Brand Kenya board has major task

Much as the foundations of the Brand Kenya Board are grounded in the tragic happenings of January last year, its mandate is a noble one, by all standards.

For those who might not be in the know, President Kibaki established the board through a legal notice on March 1, last year. It followed the deaths of more than 1,000 Kenyans in post-election violence.

A task force of Government and private sector representatives put together the recommendations leading to its establishment.

And yesterday, the board formally launched the Brand Kenya Initiative to market the country. However, certain things must be corrected early, if the board is not to be dismissed as just another political project.

The board’s mandate is to lead in developing Kenya’s image and identity, through an integrated and coordinated communication strategy.

That means it must work with other organisations whose activities seem to mirror its own, like the Kenya Tourist Board, for instance.

As a national institution, it must also engage all media channels.

Unfortunately, however, there appears to be total confusion as to what exactly the board’s strategy is supposed to be.

Of late, it has seemed that the board is the chief executive; whether by design or default, we tend to hear, see and read more about the CEO than what the board is actually supposed to be doing.

Brand Kenya Board has a difficult job. It must distinctively position Kenya as a visible and powerful player in the global arena, and a choice destination for visitors, investments and conferences, and to support export.

Having been initially allocated Sh2 billion to start off, the biggest mistake Brand Kenya can make is to start splashing money on expensive television and radio advertising campaigns without getting proper advice, and without a clear roadmap as to expected outcomes.

It first needs to set up a professional advisory board that represents all sectors of the economy and society, to avoid landing into pitfalls.

At the moment, it has not even defined to the public what values it stands for.

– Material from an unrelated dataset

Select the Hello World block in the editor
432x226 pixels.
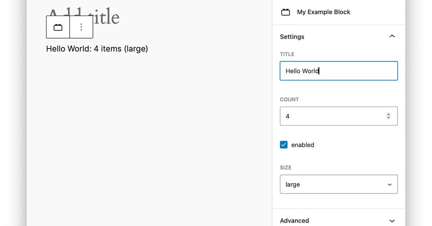pos(97,49)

Country branding is about using strategic marketing to promote a nation’s image. While CVs of the managers do matter when it comes to judging competency and ability, they pale in comparison to the more potent mandate of the organisation.

Cohesive strategy

Country branding is no longer a choice, but a necessity. If done effectively, it can improve Kenya’s competitive advantage in the international market.

God knows we need a miracle. With a warring coalition Government, rising crime and an economy struggling to stay afloat, Brand Kenya’s plate was already full before it was even set up.

Consumers and investors rely on a country’s image to make decisions. In short, that image is the shortcut to a purchasing and location decision for new business.

The perception of Kenya after the sad events of last year is that of a divided, ethnicised, violent and election-mad state, that has put social and economic growth on the backburner.

To most investors, that is usually among the final steps to becoming a failed state. No, Kenya is not a failed state, but in order to convince the world of that, we must have a cohesive strategy.

Brand Kenya is a facilitating agent, the missing link between various Government and private sector organisations that have the common purpose of selling this country.

A professional advisory board would guide it on the right strategy, and policies to follow if it is to fulfill its true mandate, and reflect the nation’s cultural and ethnic fabric.

But before Brand Kenya can have any real impact, Agenda Four of the National Reconciliation Act must be implemented to end the political uncertainties gripping the country.

Honesty in country branding is mandatory. Brand Kenya cannot sell falsehoods to investors and tourists because that would be counterproductive.

As long as we have a divided Government, the board’s efforts will be a complete waste of time, money and resources.